Medical aid terms can be as difficult to decipher as your doctor’s handwriting. That’s why knowing medical aid speak is essential if you are going to understand your medical cover says Gerhard Van Emmenis, Principal Officer of Bonitas Medical Fund.
1. Medical schemes
Medical schemes are not-for-profit and owned by the members of the scheme. In turn the scheme appoints a Board of Trustees to manage the affairs of the scheme to ensure that they are in the member’s best interests. This may also be known as medical aids or funds.
2. Medical scheme administrators
Medical scheme administrators are separate entities to the actual medical scheme and operate on a for-profit basis. The medical scheme may go out to tender for an administrator but an existing contract with the administrator may also exist for a certain number of years. The administrator is responsible for managed the administration of the scheme such as processing claims.
3. Medical scheme plans
There are usually a number of plans from which to choose. In general, more comprehensive plans are usually more expensive. The cover you need will vary according to your age, family size, dependents and income. It is important to look at your benefits holistically to ensure they offer you real value for money. Plans that offer more benefits in addition to your savings or benefits from risk generally offer more value.
4. Waiting periods when joining a medical aid scheme
If you have not been on a medical aid scheme or a hospital plan, there may be a waiting period, which means you will continue to pay premiums but are not covered for a period that is outlined by the scheme. The Medical Schemes Act outlines that medical aid schemes are entitled to impose waiting periods: These vary from a 3-month general waiting period or a condition-specific of up to 12 months.
5. What is a late-joiner penalty?
In South Africa, schemes can impose late-joiner penalties on individuals who join after the age of 35, who have never been medical aid members, or those who have not belonged to a medical aid for a specified period of time since April 2001. The reasoning for this is to ensure fairness (whereby members who have been part of a scheme for years are not subsidising newer members who have not contributed to the scheme).
These are ‘cost effective copycats’ of the original drug. The pharmaceutical company that develops the original drug spends millions on research and development and so take out a patent to protect themselves for a period of time. After the patent has expired other drug companies can make the generic equivalent without the initial clinical research costs. They have exactly the same dosage, intended use, effects, side effects, route of administration, risks, safety and strength as the original drug.
7. Gap cover
At times there may be a shortfall between what the medical scheme pays and what the hospital or specialist charges. As a member you are responsible for paying the difference. Even if you are on a top range medical aid plan, it doesn’t mean there will not be ‘gaps’ between the tariffs your scheme is prepared to pay and the amount your specialist charges. There is an insurance policy called Gap Cover which you can take out to pay for this shortfall.
8. Prescribed Minimum Benefits (PMBs)
PMBs are a mandatory set of defined benefits that medical schemes must provide cover for all medical scheme members. These ensure
members have access to a certain minimum level of health services, regardless of the
benefit option chosen.

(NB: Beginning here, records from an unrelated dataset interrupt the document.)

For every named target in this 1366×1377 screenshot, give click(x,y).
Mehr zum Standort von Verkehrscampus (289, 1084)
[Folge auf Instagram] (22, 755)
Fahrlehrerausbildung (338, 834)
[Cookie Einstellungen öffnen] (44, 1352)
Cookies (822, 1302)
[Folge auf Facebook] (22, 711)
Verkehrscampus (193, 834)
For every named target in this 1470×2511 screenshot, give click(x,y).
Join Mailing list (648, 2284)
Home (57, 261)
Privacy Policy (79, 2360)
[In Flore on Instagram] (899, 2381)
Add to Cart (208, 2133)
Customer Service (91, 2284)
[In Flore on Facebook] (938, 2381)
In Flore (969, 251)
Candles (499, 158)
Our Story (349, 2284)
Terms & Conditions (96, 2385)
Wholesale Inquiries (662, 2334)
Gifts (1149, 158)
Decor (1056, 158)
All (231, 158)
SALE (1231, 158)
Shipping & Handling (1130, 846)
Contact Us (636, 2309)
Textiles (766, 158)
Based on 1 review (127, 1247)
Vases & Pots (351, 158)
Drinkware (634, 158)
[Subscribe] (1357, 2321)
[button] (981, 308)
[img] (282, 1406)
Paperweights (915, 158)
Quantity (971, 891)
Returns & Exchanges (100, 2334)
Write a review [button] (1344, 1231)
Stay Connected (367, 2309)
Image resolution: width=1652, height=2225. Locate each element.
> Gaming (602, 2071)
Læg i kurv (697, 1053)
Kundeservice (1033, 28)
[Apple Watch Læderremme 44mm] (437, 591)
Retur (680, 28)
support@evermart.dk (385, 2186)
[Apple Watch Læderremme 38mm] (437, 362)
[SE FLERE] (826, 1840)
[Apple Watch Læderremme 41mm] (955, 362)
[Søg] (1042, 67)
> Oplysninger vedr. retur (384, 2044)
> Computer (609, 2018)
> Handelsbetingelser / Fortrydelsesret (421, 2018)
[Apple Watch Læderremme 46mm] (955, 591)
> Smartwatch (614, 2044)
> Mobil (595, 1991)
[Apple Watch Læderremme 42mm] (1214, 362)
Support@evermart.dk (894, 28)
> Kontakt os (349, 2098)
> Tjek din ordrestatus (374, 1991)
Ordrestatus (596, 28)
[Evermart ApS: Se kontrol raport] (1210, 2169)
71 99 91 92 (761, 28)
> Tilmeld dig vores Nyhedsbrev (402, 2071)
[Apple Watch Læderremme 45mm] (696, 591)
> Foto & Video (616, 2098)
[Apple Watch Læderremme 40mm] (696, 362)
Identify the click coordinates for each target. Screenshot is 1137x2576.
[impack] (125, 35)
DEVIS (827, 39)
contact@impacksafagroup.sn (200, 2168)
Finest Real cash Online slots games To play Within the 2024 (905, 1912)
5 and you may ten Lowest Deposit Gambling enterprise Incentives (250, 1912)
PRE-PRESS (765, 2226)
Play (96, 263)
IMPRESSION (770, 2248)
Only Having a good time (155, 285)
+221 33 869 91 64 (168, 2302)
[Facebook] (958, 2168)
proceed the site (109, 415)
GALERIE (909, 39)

It currently covers medical emergencies, 25 chronic and 270 medical
conditions. PMBs are being reviewed by the Council of Medical Schemes (CMS) with a view
to aligning them with the proposed National Health Insurance.
9. Designated Service Providers (DSP)
A DSP is a healthcare provider (doctor, pharmacist, hospital etc) that is the medical
schemes’ choice for members to use. If you don’t use the DSP you may have to pay a
portion of the bill as a co-payment. You can avoid co-payments and get more value for
money by using preferred suppliers and DSPs.
10. Tariffs and rates of payment
Each Medical Schemes has a Rate of Payment ie the amount the medical scheme will pay for that service. Providers charge different rates known as the Scheme Tariff. Members often misunderstand that 100% of the Scheme tariff/rate doesn’t necessarily mean 100% of the account or what you will be charged. However, as a patient you can negotiate the best possible rate with your healthcare provider.
‘Too often members do not understand what their medical aid option offers and are not familiar with the terminology,’ says Van Emmenis. ‘The best advice I can offer is to be informed. Take the time to read all the information supplied, including the fine print, and compare plans. If you are unsure phone the scheme and ask questions, or check with your broker. Your health and that of your family is important so it is vital that you are comfortable with the choice you make and are confident your healthcare needs will be taken care of.’